Letter from the President: What I Meant to Say

November 2014

I just returned from our annual management meeting in North Carolina. As I reflect on all that was shared and said during our three days together, I am reminded of what a special place this is to work. It would be hard to imagine any company our size, in our industry, with the unique skills and gifts to provide excellent service and exceptional care. I felt compelled to go off the published agenda for our meeting and simply share a few nuggets of core values that make FSE such a special place. Now that the meeting is over, it seems only natural to pass on what I shared to the rest of you who, just like our management team, bring your "A" game to work each day, adding great value to our clients' missions.

I chose six things that really stand out in my mind as being unique to us and the way we conduct our business affairs. Here they are with brief comments.

If someone is willing to pay us to serve them – let's give them the best we have to offer.
I believe that we consider this from the first time we decide to respond to a solicitation for services. This value is put into every proposal we prepare. We plan on delivering world-class facility maintenance service with exceptional care. We pride ourselves having in talented leadership and highly qualified technicians, along with sub-contract relationships that are proven. Our goal is to excel, not just get by.
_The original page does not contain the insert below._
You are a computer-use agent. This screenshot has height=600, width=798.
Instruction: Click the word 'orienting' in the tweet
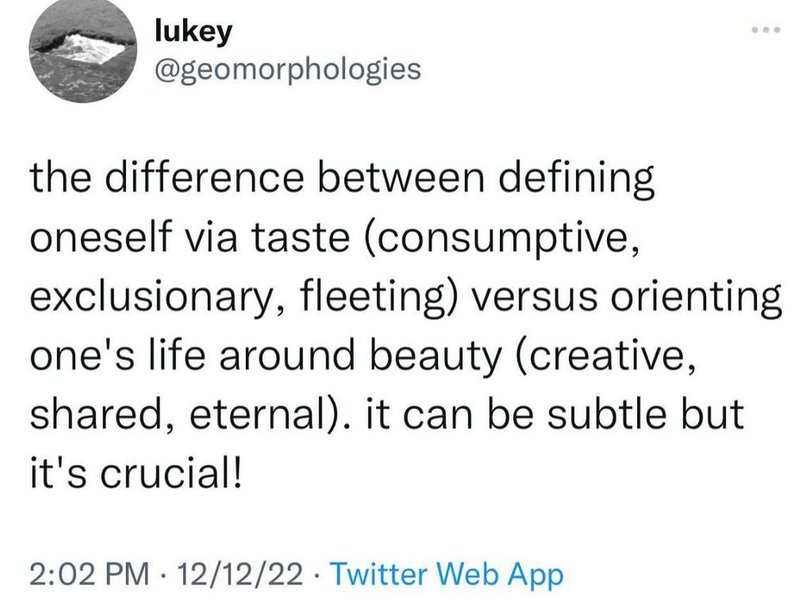(x=696, y=297)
Quality and excellence are best maintained by a commitment to continually improve.
We are always looking for greater value, higher standards and improved methods. When these are found, they are disseminated throughout the organization. We are constantly looking for ways to train and gain expertise in our core competencies. We share about new tools, new equipment, and more efficient processes among all of our people. We encourage and pay for frequnt continuous training. We have invested in ISO certifications and professional licenses to raise our level of service.

Good relationships bring more success to our business than the most expensive marketing schemes.
Relationships matter, whether they are with our clients, our vendors, our support team or each other. We take the time to build relationships that last. That is why we stay in contracts for long periods of time. We pour honesty, truth and priority into our relationships. People can depend on us. While it is powerful to craft a story of success that we can tell about ourselves, if our success story is told by others- a dynamic of corroboration is set in motion that can move potential clients toward what we offer in powerful ways.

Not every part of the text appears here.